### What is expected
Can you rewrite this material with "GUI agent" renamed to "desktop agent" throughout and nothing else changed?

━━━━━ Material to process

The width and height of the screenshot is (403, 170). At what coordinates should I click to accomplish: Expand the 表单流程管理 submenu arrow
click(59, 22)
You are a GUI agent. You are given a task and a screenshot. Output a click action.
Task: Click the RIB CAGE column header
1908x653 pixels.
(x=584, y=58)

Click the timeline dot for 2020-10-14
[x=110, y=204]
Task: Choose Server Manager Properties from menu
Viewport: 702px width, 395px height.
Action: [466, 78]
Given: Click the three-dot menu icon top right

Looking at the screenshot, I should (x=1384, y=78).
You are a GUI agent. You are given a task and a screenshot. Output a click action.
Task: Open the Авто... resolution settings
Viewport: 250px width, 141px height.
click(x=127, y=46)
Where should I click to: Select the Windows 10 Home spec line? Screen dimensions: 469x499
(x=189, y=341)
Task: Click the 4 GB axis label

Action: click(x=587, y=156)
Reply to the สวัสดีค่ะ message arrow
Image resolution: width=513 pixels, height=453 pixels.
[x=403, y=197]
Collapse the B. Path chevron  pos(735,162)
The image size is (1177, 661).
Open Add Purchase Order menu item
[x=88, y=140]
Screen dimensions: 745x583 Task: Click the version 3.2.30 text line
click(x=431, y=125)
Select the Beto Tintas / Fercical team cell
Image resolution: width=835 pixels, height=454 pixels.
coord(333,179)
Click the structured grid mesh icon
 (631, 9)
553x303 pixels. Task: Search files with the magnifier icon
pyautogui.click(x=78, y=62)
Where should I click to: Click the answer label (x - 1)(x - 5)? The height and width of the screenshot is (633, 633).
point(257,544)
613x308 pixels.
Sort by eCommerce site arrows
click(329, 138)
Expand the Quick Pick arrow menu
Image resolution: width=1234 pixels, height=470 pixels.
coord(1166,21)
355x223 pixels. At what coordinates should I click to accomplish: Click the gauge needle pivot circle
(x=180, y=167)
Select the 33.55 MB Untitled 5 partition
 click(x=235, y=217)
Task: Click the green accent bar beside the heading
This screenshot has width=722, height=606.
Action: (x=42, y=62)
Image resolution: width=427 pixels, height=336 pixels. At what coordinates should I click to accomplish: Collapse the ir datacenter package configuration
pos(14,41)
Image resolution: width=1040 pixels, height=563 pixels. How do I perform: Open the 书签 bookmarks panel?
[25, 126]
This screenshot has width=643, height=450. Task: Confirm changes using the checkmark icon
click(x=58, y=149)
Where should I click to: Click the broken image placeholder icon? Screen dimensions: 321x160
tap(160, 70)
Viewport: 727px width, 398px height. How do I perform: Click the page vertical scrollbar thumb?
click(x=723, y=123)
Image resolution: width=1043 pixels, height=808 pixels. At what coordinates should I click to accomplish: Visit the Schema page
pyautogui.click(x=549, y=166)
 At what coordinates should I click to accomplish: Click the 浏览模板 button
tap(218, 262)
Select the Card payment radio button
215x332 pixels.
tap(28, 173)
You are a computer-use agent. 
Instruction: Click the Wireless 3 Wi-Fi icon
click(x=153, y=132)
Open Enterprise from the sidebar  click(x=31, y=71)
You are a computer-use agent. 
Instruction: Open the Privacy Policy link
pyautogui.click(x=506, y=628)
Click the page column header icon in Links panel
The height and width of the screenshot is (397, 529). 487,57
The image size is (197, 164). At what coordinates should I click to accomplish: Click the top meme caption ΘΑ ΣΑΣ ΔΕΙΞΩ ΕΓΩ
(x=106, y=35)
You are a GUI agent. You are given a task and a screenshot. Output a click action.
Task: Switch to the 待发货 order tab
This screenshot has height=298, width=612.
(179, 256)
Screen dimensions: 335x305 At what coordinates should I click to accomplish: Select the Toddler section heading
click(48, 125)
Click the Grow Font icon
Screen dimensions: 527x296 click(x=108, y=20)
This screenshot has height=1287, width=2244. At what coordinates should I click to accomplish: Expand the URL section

━━━━━━━━━━

### Output of the exercise
The width and height of the screenshot is (403, 170). At what coordinates should I click to accomplish: Expand the 表单流程管理 submenu arrow
click(59, 22)
You are a desktop agent. You are given a task and a screenshot. Output a click action.
Task: Click the RIB CAGE column header
1908x653 pixels.
(x=584, y=58)

Click the timeline dot for 2020-10-14
[x=110, y=204]
Task: Choose Server Manager Properties from menu
Viewport: 702px width, 395px height.
Action: [466, 78]
Given: Click the three-dot menu icon top right

Looking at the screenshot, I should (x=1384, y=78).
You are a desktop agent. You are given a task and a screenshot. Output a click action.
Task: Open the Авто... resolution settings
Viewport: 250px width, 141px height.
click(x=127, y=46)
Where should I click to: Select the Windows 10 Home spec line? Screen dimensions: 469x499
(x=189, y=341)
Task: Click the 4 GB axis label

Action: click(x=587, y=156)
Reply to the สวัสดีค่ะ message arrow
Image resolution: width=513 pixels, height=453 pixels.
[x=403, y=197]
Collapse the B. Path chevron  pos(735,162)
The image size is (1177, 661).
Open Add Purchase Order menu item
[x=88, y=140]
Screen dimensions: 745x583 Task: Click the version 3.2.30 text line
click(x=431, y=125)
Select the Beto Tintas / Fercical team cell
Image resolution: width=835 pixels, height=454 pixels.
coord(333,179)
Click the structured grid mesh icon
 (631, 9)
553x303 pixels. Task: Search files with the magnifier icon
pyautogui.click(x=78, y=62)
Where should I click to: Click the answer label (x - 1)(x - 5)? The height and width of the screenshot is (633, 633).
point(257,544)
613x308 pixels.
Sort by eCommerce site arrows
click(329, 138)
Expand the Quick Pick arrow menu
Image resolution: width=1234 pixels, height=470 pixels.
coord(1166,21)
355x223 pixels. At what coordinates should I click to accomplish: Click the gauge needle pivot circle
(x=180, y=167)
Select the 33.55 MB Untitled 5 partition
 click(x=235, y=217)
Task: Click the green accent bar beside the heading
This screenshot has width=722, height=606.
Action: (x=42, y=62)
Image resolution: width=427 pixels, height=336 pixels. At what coordinates should I click to accomplish: Collapse the ir datacenter package configuration
pos(14,41)
Image resolution: width=1040 pixels, height=563 pixels. How do I perform: Open the 书签 bookmarks panel?
[25, 126]
This screenshot has width=643, height=450. Task: Confirm changes using the checkmark icon
click(x=58, y=149)
Where should I click to: Click the broken image placeholder icon? Screen dimensions: 321x160
tap(160, 70)
Viewport: 727px width, 398px height. How do I perform: Click the page vertical scrollbar thumb?
click(x=723, y=123)
Image resolution: width=1043 pixels, height=808 pixels. At what coordinates should I click to accomplish: Visit the Schema page
pyautogui.click(x=549, y=166)
 At what coordinates should I click to accomplish: Click the 浏览模板 button
tap(218, 262)
Select the Card payment radio button
215x332 pixels.
tap(28, 173)
You are a computer-use agent. 
Instruction: Click the Wireless 3 Wi-Fi icon
click(x=153, y=132)
Open Enterprise from the sidebar  click(x=31, y=71)
You are a computer-use agent. 
Instruction: Open the Privacy Policy link
pyautogui.click(x=506, y=628)
Click the page column header icon in Links panel
The height and width of the screenshot is (397, 529). 487,57
The image size is (197, 164). At what coordinates should I click to accomplish: Click the top meme caption ΘΑ ΣΑΣ ΔΕΙΞΩ ΕΓΩ
(x=106, y=35)
You are a desktop agent. You are given a task and a screenshot. Output a click action.
Task: Switch to the 待发货 order tab
This screenshot has height=298, width=612.
(179, 256)
Screen dimensions: 335x305 At what coordinates should I click to accomplish: Select the Toddler section heading
click(48, 125)
Click the Grow Font icon
Screen dimensions: 527x296 click(x=108, y=20)
This screenshot has height=1287, width=2244. At what coordinates should I click to accomplish: Expand the URL section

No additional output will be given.